Where is this place?


----------



## Stinky_Sullivan (Aug 16, 2013)

Memphis. It's the old Memphis Bicycle Company.


----------



## HIGGINSFOREVER (Aug 16, 2013)

I would love to hear the whole story.Was somebody killed in the robbery.Why did the owner just walk away.You say the window is broke out and no one board it up.Somethings just not right.


----------



## Stinky_Sullivan (Aug 16, 2013)

There are bars inside all the windows. I stuck my phone through the bars to take the pictures. There's a sign on the front door that says "Closed Due to Robbery." Someone was there when I took the pics but I didn't see them. The lights were on in the main showroom. Its obvious they've been closed a while. I don't know the story. I knew this place was here but hadn't been by there in a long time. I was near by seeing about getting a frame painted and was told the basic info. You now know everything I do.


----------



## Gary Mc (Aug 16, 2013)

*From a Facebook Page about the shop - This is a shame*

*About*
Memphis Bicycle Co.

*Description*
The Memphis Bicycle Co. has been owned by the Amagliani brothers: John (1918-2008), a WW II Veteran, Eugene (1924-2009), a decorated WW II Veteran and inducted into the Schwinn Hall of Fame in 1992, in recognition of the many years of accomplishment, dedication, and service to the Schwinn Bicycle Company, Joe Amagliani, and Frank Amagliani.

Frank currently runs the shop, but as anybody who has been to the shop within the past few years knows, you might have caught Frank there in the afternoon if your timing was right that day. Or if it was a nice day on a Saturday, you could count on him showing up in the afternoon for a while. His rare appearance recently is understandable though--he's been taking care of his brother, and he has had problems with people breaking in to his store.

*About six months ago Frank was robbed again, but this time he was also stabbed. According to the folks at the Antique store next to The Memphis Bicycle Co., Frank is doing okay, but now he rarely goes to the store to do what he does best...talk to people who come in to shop, schedule services with Frank, talk about bicycles or just hang out and drink a coke.
*
I've started this page to gain some community support for Frank and his landmark.

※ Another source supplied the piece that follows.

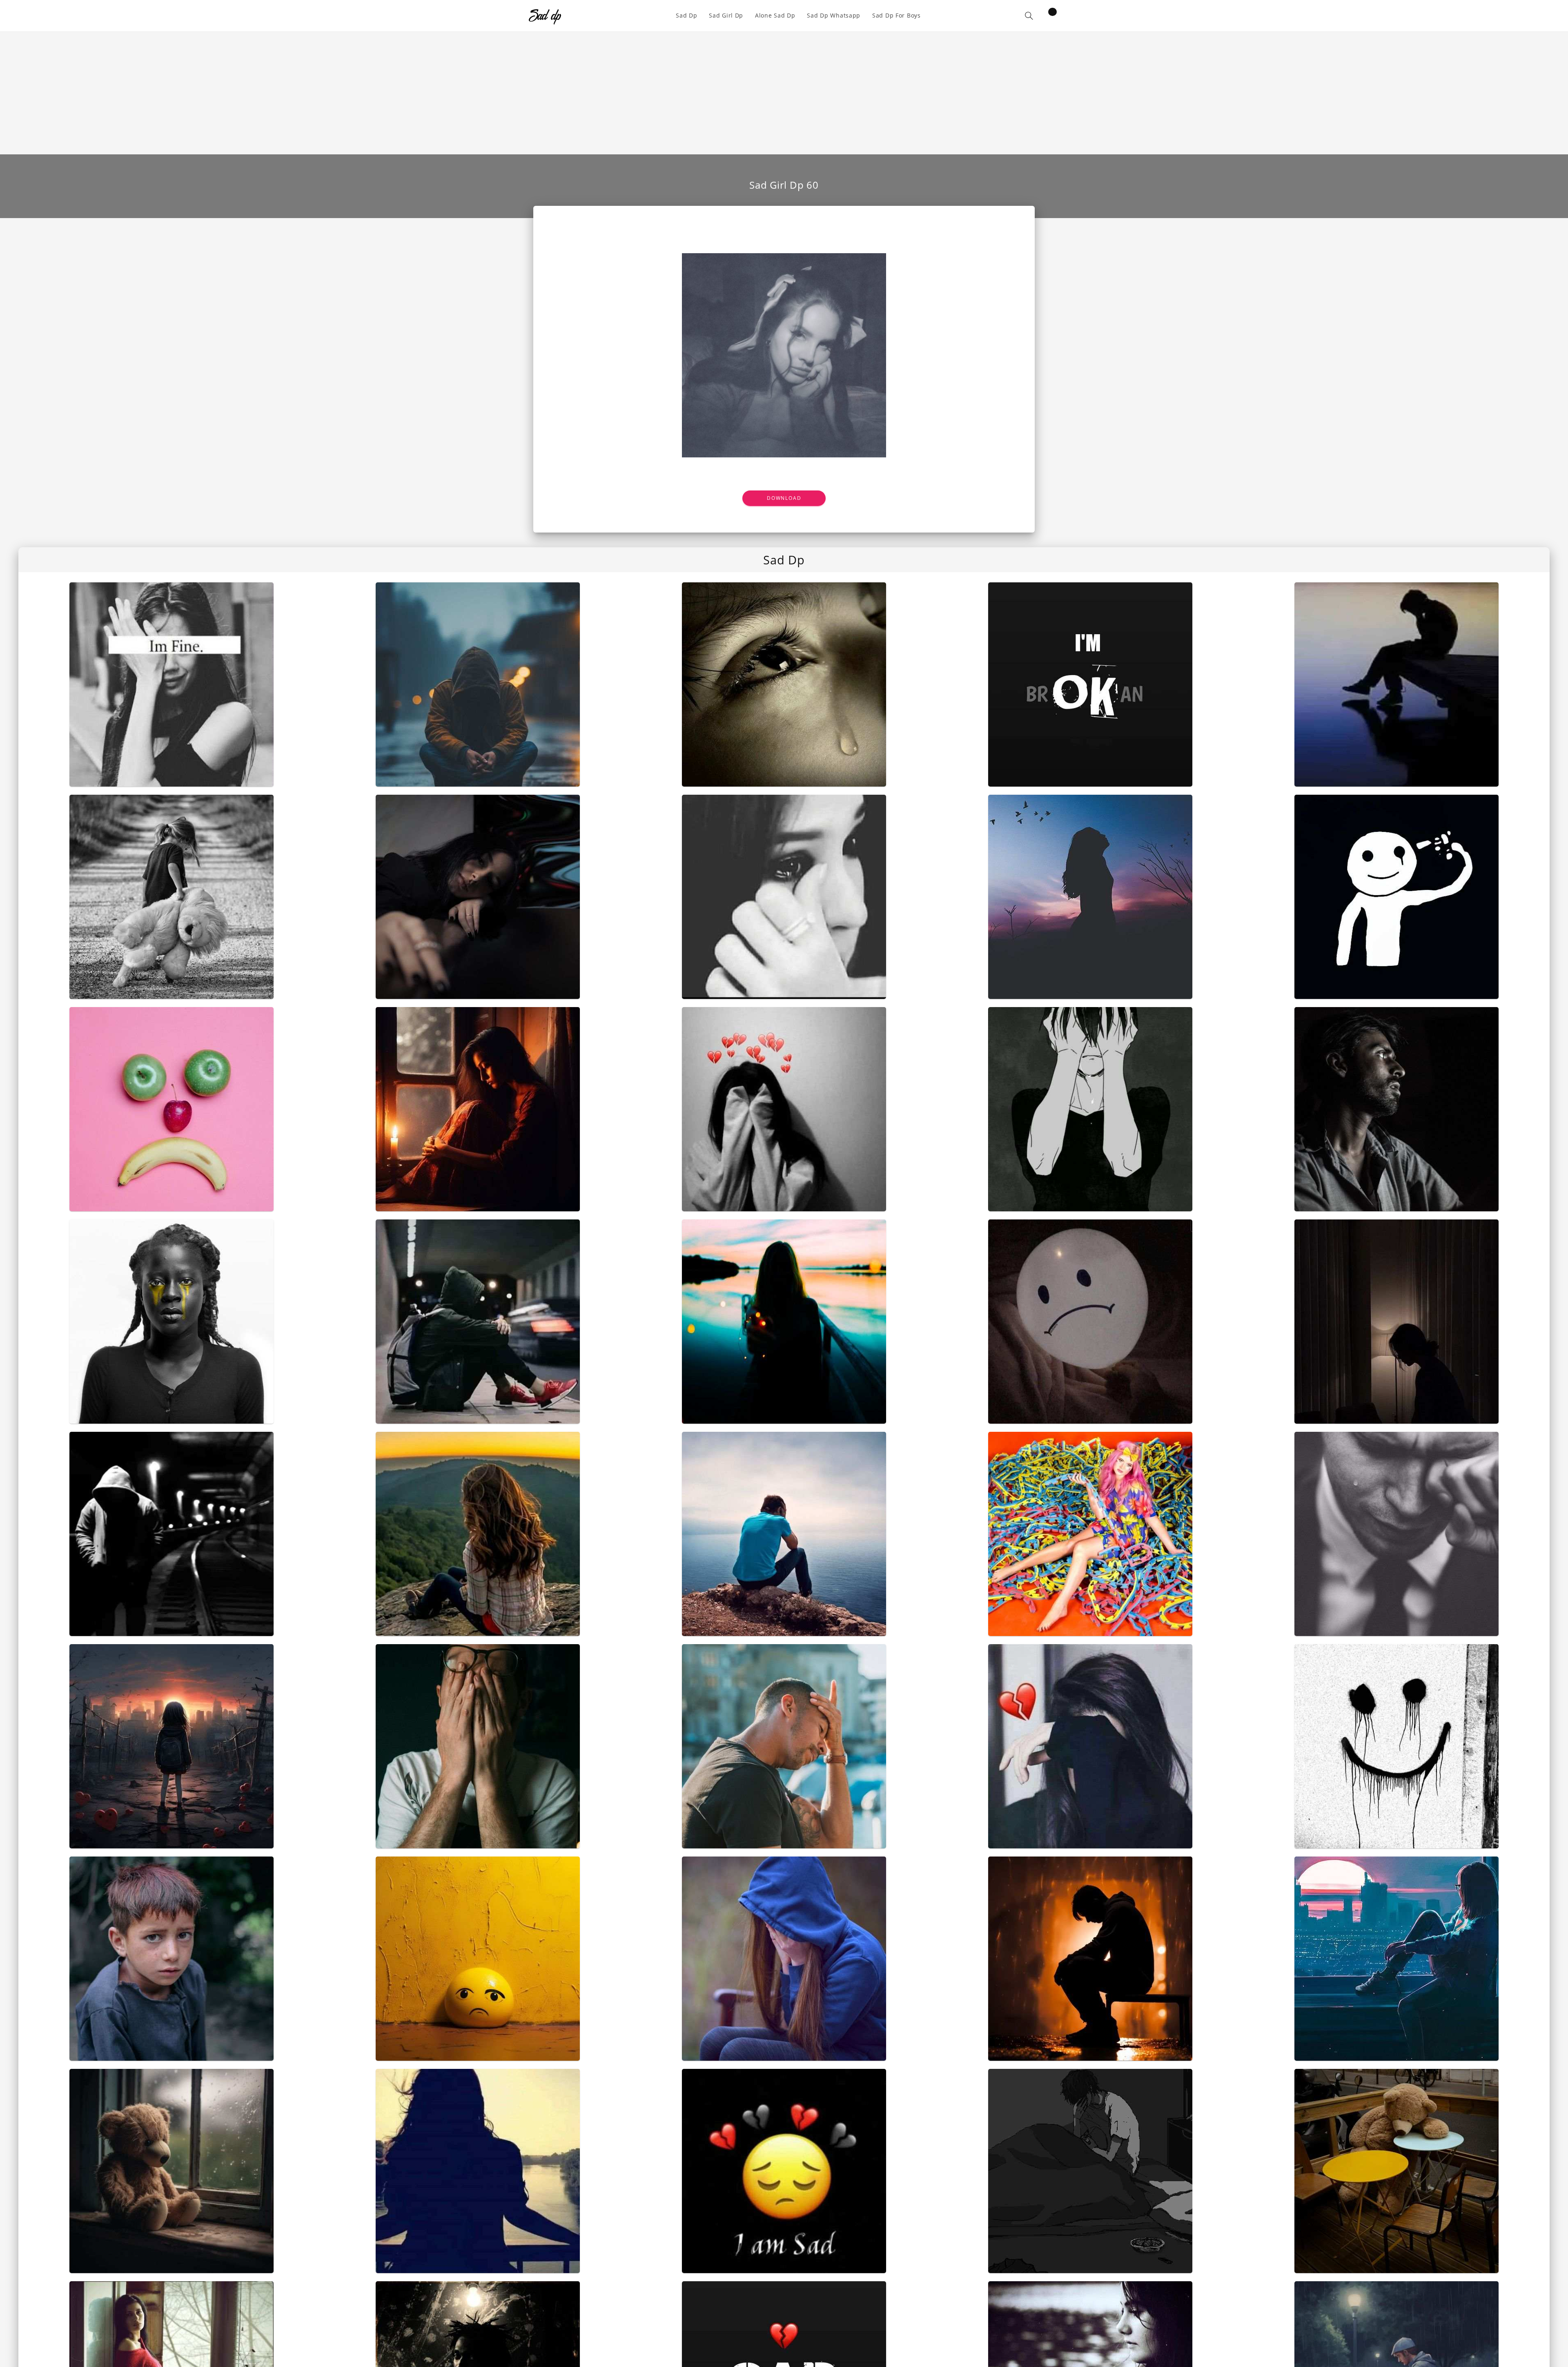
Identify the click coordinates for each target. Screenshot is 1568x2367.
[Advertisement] (784, 93)
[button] (1029, 15)
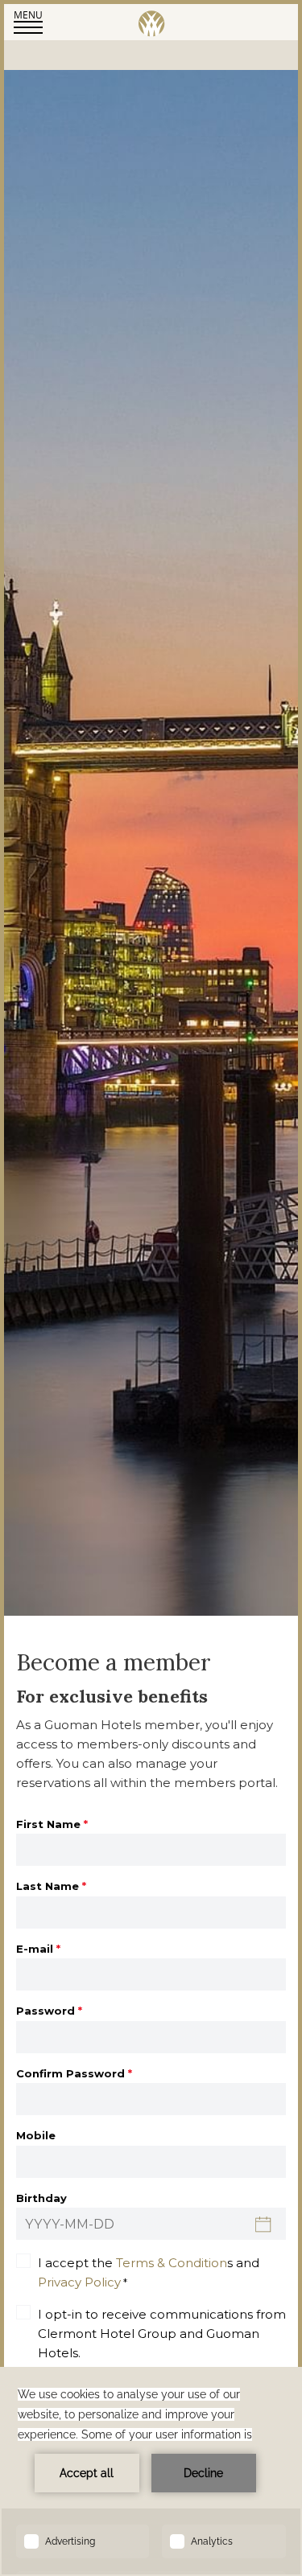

If you ride the Greenline, love Shelby farms, share an enthusiast's cycling fun, or have ever left The Memphis Bicycle Co. feeling better than when you went in by having a memorable experience and good time, please like this page.

https://www.facebook.com/MemphisBicycleCompany/info


----------



## island schwinn (Aug 16, 2013)

a member on the schwinnbikeforum(nick) knows the owner and posted about the robbery after it happened.the old timer is one tough customer and pulled through a pretty bad injury.my thoughts and prayers go out to him and his family.


----------



## tailhole (Aug 17, 2013)

*Geez*

Wow.  What a sad story.  It's also hard to see all those new bikes locked up behind bars.


----------



## kos22us (Aug 18, 2013)

would love to search the basement, attic, and any out of the way closets or backroom storage areas

everything i would want would most likely be located in these areas


----------



## Stinky_Sullivan (Aug 12, 2015)

The building has finally been sold. They are now advertising on Craigslist that everything in the building is now for sale.

http://memphis.craigslist.org/bik/5149280990.html


----------



## Ozark Flyer (Aug 13, 2015)

Another long time dealer, Capital Schwinn in Boise is in the process of closing.  Another one down.   I have been trying to catch the owner to ask about liquiditation.  The place is packed full of parts.


----------



## Crazy8 (Aug 13, 2015)

From what I just read on the Facebook page, they've been liquidating for the past few months.  American Pickers had a scout at the sight back in May and they couldn't come to an agreement on price on some bicycles that were picked out so nothing happened as far as a show was concerned.


----------